:: Brief 1 ::
In the opinion piece on voting below, why does the author call the infighting among Black Americans over the polls and celebrity endorsements an illusion? Answer in one to three sentences.
:: Brief 2 ::
According to the opinion piece on voting below, in what year did Ice Cube release the song "A Bird in the Hand"?
:: Brief 3 ::
Please carry on the opinion piece on voting below, starting right after its last sentence.

=== Extract to read ===

I know now that a vote has worth. A vote can be worth so much, the lack of it can cost human lives. But this year, we have the perfect opportunity to make our same mistakes all over again. Beyond all of the racist, sexist, idiotic things our current president has done, his mishandling of COVID-19 has led to more than 222,000 deaths in the U.S. so far, and we're still counting. All of the infighting among Black Americans over the polls and celebrity endorsements is an illusion that dilutes our focus on Trump's trail of lies, broken promises and failures.

With all that in mind, the idea of Ice Cube partnering with the Trump administration just seems silly. I'm old enough to remember the Ice Cube who once rapped: 

But welcome to McDonald's; "may I take your order, please?"
Gotta serve ya food that might give you cancer
'Cause my son doesn't take no for an answer
Now I pay taxes that you never give me back
What about diapers, bottles, and Similac?
Do I have to sell me a whole lotta crack
For decent shelter and clothes on my back?
Or should I just wait for help from Bush?
Or Jesse Jackson, and Operation PUSH?
If you ask me the whole thing needs a douche

That was from his 1991 song "A Bird in the Hand," a track that acknowledged the limited options facing many Black Americans and spit real truisms on how the left and the right have abandoned our communities. As my grandma would say, "Right wing, left wing, they both belong to the same bird."

Like me, Cube has changed his mind about politics over time. He gravitated toward the money, which, as I stated, rich people tend to do. But I refuse to believe without evidence that a critical mass of Black people were waiting for Ice Cube to speak up about this election before they decided how to vote. 

This election shouldn't be about wealthy celebrities hogging media attention, anyway. This election is about selecting leadership that won't dance and joke on stage while hundreds of thousands die, hide valuable information, coddle white supremacists, party with sex offenders, boast about grabbing women's genitals, or fire paper towel jump-shots at hurricane survivors. 

During a recent virtual classroom visit, an 18-year-old student asked me why he should vote.

=== Data block ===

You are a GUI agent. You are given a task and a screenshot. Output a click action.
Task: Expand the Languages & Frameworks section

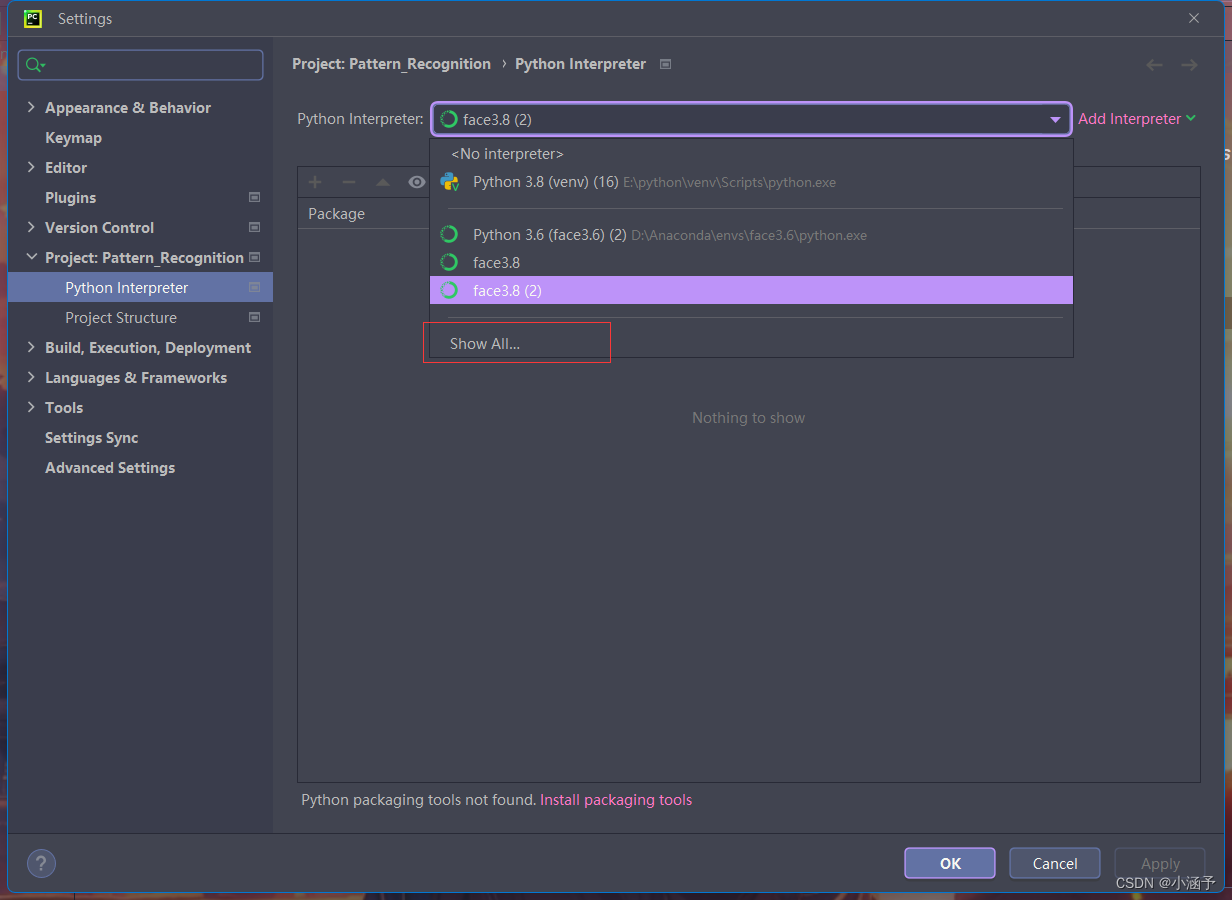click(135, 377)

===

:: Exercise result 1 ::
The author calls it an illusion because it dilutes Black Americans' focus on Trump's trail of lies, broken promises and failures.

:: Exercise result 2 ::
1991

:: Exercise result 3 ::
"What's the difference between Trump and Biden?" he asked. "Like for real." 

"Biden may not be the perfect candidate," I said. "But you have a choice. In life, we make decisions all of the time. I hate spaghetti and I hate turkey meatloaf; however, if I'm hungry and they are my only two options, then meatloaf it is. Every decision isn't gonna leave you 100 percent satisfied, but that doesn't make you exempt from making the tough choices." 

I then told the kid to ignore the useless noise from all the personalities — from Twitter-verified pundits to Facebook weirdos to celebrities like Ice Cube — who don't come through his neighborhood to offer real help, who can't understand his current reality, but are trying to sway his vote now for their own reasons. I told him I'd never tell him who to vote for, but to remember these used to be choices only rich white men were allowed to make. Our ancestors fought hard for our right to vote.

"So, Biden is a broken arm to me. Trump is a broken spine, broken neck and four broken limbs," I said in closing. In that case, I told him, "not voting is death."

Which would you choose?

D. Watkins

D. Watkins is an Editor at Large for Salon. He is also a professor at the University of Baltimore and founder of the BMORE Writers Project. Watkins is the author of the New York Times best-selling memoirs “The Beast Side: Living  (and Dying) While Black in America” and "The Cook Up: A Crack Rock Memoir." His latest book, "We Speak For Ourselves: A Word From Forgotten Black America," is out now.